What to do: Output, as a JSON list of strings with one string per line and blank lines omitted, the entries from the line containing "708x1063 pixels. Task: Click" through the last line of the entries.

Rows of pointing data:
# # # # # # #

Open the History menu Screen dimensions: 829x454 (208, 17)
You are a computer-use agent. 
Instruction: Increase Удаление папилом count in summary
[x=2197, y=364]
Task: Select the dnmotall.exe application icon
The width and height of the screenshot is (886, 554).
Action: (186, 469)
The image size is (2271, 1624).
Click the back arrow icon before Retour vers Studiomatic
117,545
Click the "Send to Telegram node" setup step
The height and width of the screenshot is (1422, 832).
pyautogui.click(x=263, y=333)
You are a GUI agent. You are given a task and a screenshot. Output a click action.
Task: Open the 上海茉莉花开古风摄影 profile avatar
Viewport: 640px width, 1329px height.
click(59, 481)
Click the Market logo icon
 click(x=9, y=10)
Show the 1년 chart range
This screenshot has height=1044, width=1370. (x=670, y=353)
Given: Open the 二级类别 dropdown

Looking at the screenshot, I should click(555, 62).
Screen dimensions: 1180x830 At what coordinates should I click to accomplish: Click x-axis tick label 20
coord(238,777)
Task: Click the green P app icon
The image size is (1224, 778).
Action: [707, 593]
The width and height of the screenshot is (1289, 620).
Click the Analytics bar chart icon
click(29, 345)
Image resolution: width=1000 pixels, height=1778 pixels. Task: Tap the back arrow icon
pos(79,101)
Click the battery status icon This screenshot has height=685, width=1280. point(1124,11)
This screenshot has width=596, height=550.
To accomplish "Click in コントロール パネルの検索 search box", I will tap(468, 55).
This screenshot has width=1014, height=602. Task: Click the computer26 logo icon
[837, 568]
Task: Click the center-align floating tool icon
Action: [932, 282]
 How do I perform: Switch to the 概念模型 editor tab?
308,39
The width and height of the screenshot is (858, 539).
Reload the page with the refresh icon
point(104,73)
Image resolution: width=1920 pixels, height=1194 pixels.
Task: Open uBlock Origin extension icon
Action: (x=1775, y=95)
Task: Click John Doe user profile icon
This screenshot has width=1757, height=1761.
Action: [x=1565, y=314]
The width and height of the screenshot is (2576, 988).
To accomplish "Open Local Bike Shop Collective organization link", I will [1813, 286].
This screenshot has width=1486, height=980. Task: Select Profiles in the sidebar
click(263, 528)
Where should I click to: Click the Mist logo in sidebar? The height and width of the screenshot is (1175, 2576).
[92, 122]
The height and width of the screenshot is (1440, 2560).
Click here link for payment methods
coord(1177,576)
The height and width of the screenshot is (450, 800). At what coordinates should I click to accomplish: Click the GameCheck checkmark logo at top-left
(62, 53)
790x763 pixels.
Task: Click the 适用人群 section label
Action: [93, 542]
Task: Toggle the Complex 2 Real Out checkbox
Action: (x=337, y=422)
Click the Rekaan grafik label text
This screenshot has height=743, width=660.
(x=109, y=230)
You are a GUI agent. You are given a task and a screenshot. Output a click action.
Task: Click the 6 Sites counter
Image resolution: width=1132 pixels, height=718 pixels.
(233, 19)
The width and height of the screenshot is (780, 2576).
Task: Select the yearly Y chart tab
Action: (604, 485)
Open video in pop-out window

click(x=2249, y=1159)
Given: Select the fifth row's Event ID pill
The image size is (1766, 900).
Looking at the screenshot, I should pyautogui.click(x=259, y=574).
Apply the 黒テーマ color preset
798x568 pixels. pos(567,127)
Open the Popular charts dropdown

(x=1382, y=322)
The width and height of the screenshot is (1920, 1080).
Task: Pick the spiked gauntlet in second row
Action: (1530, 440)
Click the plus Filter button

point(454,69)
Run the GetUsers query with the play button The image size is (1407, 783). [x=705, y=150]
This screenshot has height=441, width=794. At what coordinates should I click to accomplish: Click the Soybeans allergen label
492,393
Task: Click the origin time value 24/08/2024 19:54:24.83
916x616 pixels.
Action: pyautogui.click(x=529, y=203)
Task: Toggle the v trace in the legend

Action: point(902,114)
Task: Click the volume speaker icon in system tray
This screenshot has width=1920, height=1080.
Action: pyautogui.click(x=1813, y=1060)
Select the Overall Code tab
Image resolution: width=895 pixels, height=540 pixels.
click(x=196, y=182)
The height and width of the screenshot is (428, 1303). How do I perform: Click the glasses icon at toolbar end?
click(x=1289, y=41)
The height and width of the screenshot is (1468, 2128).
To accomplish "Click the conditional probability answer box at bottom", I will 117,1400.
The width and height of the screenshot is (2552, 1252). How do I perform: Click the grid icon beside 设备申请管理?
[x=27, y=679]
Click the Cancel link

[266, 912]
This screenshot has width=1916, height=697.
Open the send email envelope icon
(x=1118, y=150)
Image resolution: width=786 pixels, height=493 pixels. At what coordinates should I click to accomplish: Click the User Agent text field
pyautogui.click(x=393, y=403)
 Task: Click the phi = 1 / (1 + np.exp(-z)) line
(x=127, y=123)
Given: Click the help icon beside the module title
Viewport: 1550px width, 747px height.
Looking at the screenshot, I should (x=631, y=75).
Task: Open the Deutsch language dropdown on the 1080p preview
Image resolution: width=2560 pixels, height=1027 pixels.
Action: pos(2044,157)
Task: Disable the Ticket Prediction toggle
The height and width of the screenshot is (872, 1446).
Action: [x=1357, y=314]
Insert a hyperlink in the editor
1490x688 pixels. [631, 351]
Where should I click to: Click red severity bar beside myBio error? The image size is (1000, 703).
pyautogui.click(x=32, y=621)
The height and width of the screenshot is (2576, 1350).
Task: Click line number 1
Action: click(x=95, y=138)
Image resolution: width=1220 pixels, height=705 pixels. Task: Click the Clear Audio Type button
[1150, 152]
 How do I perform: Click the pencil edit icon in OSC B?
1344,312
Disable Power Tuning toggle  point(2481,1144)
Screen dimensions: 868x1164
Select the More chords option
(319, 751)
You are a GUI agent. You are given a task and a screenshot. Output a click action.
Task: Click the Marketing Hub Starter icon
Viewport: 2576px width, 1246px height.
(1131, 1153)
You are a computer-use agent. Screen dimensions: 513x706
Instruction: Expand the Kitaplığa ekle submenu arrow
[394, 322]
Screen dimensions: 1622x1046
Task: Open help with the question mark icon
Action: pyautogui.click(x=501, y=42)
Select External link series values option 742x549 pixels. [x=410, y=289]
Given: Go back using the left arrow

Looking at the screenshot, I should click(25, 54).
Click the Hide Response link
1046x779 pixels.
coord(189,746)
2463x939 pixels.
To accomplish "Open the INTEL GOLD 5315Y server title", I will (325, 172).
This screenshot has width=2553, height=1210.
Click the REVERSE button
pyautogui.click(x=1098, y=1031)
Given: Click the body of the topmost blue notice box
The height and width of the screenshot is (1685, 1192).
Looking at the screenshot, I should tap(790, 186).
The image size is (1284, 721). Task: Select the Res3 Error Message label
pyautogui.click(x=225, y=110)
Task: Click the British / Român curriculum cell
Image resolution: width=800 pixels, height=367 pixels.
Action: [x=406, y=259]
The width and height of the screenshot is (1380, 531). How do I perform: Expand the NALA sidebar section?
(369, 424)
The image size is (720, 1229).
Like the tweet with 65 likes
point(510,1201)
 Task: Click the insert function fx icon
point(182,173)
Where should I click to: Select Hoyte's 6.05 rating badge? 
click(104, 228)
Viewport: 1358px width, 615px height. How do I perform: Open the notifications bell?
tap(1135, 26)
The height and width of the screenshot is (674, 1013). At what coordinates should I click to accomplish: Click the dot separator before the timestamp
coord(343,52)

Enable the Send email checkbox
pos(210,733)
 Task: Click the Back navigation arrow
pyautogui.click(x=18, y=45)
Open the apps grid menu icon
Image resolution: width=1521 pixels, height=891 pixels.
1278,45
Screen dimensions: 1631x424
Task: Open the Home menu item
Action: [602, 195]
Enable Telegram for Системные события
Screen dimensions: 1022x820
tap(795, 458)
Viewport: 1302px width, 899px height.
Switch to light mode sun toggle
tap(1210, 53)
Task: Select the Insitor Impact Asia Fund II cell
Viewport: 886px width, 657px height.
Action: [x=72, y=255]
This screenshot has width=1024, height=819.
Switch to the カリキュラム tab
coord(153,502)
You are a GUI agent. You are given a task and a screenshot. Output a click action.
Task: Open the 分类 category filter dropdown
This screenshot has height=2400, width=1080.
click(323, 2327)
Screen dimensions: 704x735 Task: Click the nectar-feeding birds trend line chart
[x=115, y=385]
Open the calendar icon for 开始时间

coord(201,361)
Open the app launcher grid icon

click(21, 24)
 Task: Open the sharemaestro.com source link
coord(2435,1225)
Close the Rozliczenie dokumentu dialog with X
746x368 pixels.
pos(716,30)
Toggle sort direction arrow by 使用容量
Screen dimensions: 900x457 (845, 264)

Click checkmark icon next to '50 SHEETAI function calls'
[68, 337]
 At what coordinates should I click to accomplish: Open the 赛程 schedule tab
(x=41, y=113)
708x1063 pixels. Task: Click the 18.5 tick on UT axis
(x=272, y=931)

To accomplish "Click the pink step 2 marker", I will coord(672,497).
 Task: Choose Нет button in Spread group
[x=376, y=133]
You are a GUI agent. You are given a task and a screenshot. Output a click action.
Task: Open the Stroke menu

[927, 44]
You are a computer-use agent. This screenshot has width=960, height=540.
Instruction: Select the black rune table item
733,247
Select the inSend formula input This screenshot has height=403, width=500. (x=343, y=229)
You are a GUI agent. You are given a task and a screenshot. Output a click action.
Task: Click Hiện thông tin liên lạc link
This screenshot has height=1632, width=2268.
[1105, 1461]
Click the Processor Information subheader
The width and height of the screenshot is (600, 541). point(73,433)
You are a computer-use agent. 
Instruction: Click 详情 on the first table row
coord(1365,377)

# # # # # # #

Written reply:
[
  "708x1063 pixels. Task: Click the 18.5 tick on UT axis",
  "(x=272, y=931)",
  "To accomplish \"Click the pink step 2 marker\", I will coord(672,497).",
  " Task: Choose Нет button in Spread group",
  "[x=376, y=133]",
  "You are a GUI agent. You are given a task and a screenshot. Output a click action.",
  "Task: Open the Stroke menu",
  "[927, 44]",
  "You are a computer-use agent. This screenshot has width=960, height=540.",
  "Instruction: Select the black rune table item",
  "733,247",
  "Select the inSend formula input This screenshot has height=403, width=500. (x=343, y=229)",
  "You are a GUI agent. You are given a task and a screenshot. Output a click action.",
  "Task: Click Hiện thông tin liên lạc link",
  "This screenshot has height=1632, width=2268.",
  "[1105, 1461]",
  "Click the Processor Information subheader",
  "The width and height of the screenshot is (600, 541). point(73,433)",
  "You are a computer-use agent. ",
  "Instruction: Click 详情 on the first table row",
  "coord(1365,377)"
]